At first, we looked at madmom tempo estimates of the field recordings in our collection and found impressive agreement with the “ground truth”. And then we looked at dynamic constrasts. Now we look at quantitative features describing the “spectral dissonance” of the music recordings in our collection.
We use the “dissonance” feature in the Essentia feature extraction library. This is not a musical descriptor, but rather a perceptual description of the relationships between spectral components in a 46 ms (at 44100 Hz sampling rate) or 43 ms (at 48000 Hz) frame of the recording. This feature is a number between 0 and 1, where 0 means the spectrum is totally “consonant”, and 1 means the spectrum is totally “dissonant”. The C++ code is here.
We start with our recording of the 1988 performance of Phase II playing “Woman is Boss”. The whole 10 minute recording is analysed below.
The grey line is the time-domain waveform, and the black line is the spectral dissonance feature. We see the spectral dissonance is pretty much distributed around 0.4. There’s a brief decrease of dissonance around 345 seconds (s), which is when someone in the crowd whoops.
Now let’s look at our recording of the 1980 performance of the Trinidad All Stars (playing “Woman on the Bass”).
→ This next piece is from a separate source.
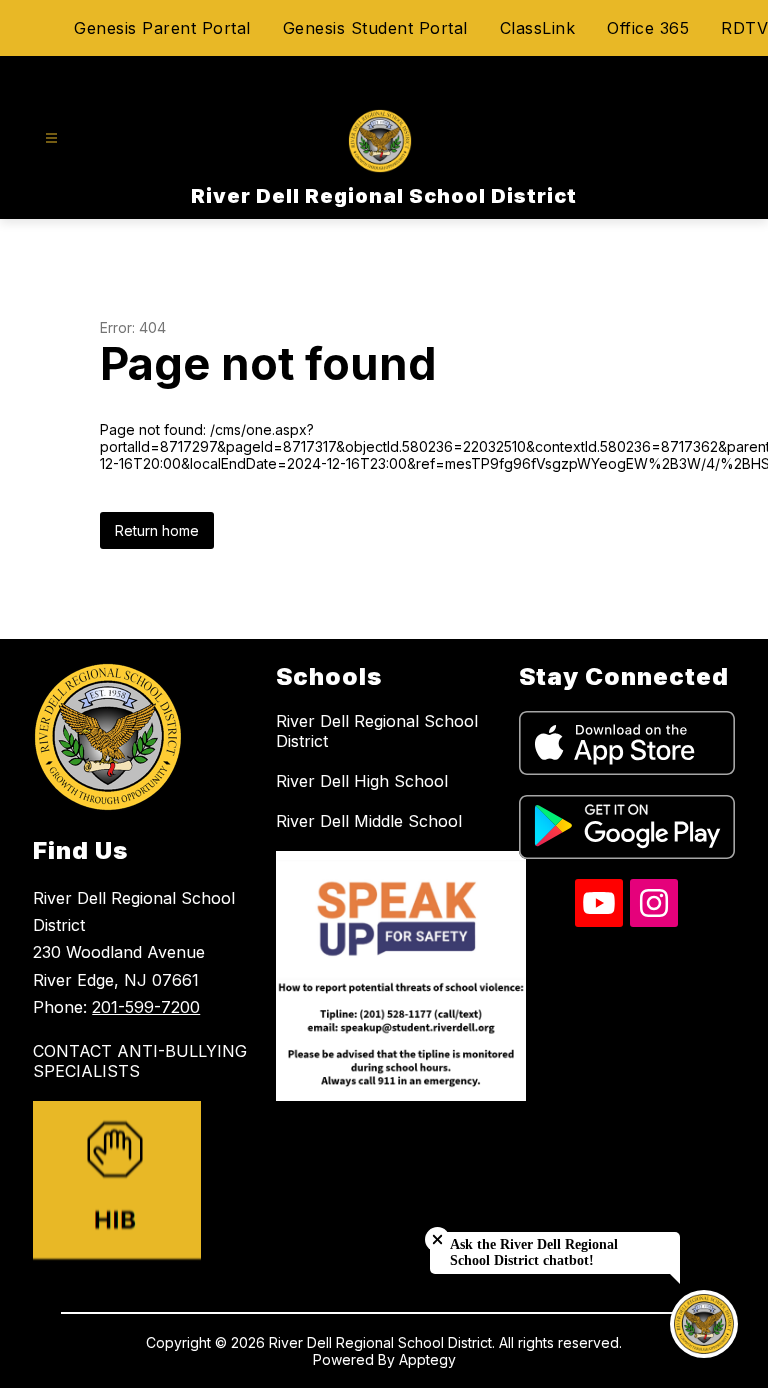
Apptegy (427, 1359)
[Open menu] (51, 138)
Here we see a mean spectral dissonance value a bit higher than the previous recording. There are moments where the dissonance decreases, which seem to coincide with the moments when the treble drops out leaving the bass line, e.g., 355 s and 463 s. That is no surprise since we expect when fewer instruments are playing in a mixture, the more “consonant” the spectrum should be.
Now let’s look at our recording of the 1994 performance of Desperadoes playing “Fire Coming Down”.
Not really interesting. Those little drops in dissonance correspond to brief moments in the recording where the audio drops out.
Here’s the spectral dissonance features for Phase II Pan Groove playing “More Love” at the 2013 competition:
This one is a little more interesting, but we see again that this feature coincides with regions where fewer instruments are playing.
From all of these observations then, one thing is clear: This feature does not seem relevant for our context, or really informative of anything else; and what’s more, the term is very close to being misunderstood. It does not refer to “musical dissonance”, which is why I keep calling it “spectral dissonance”.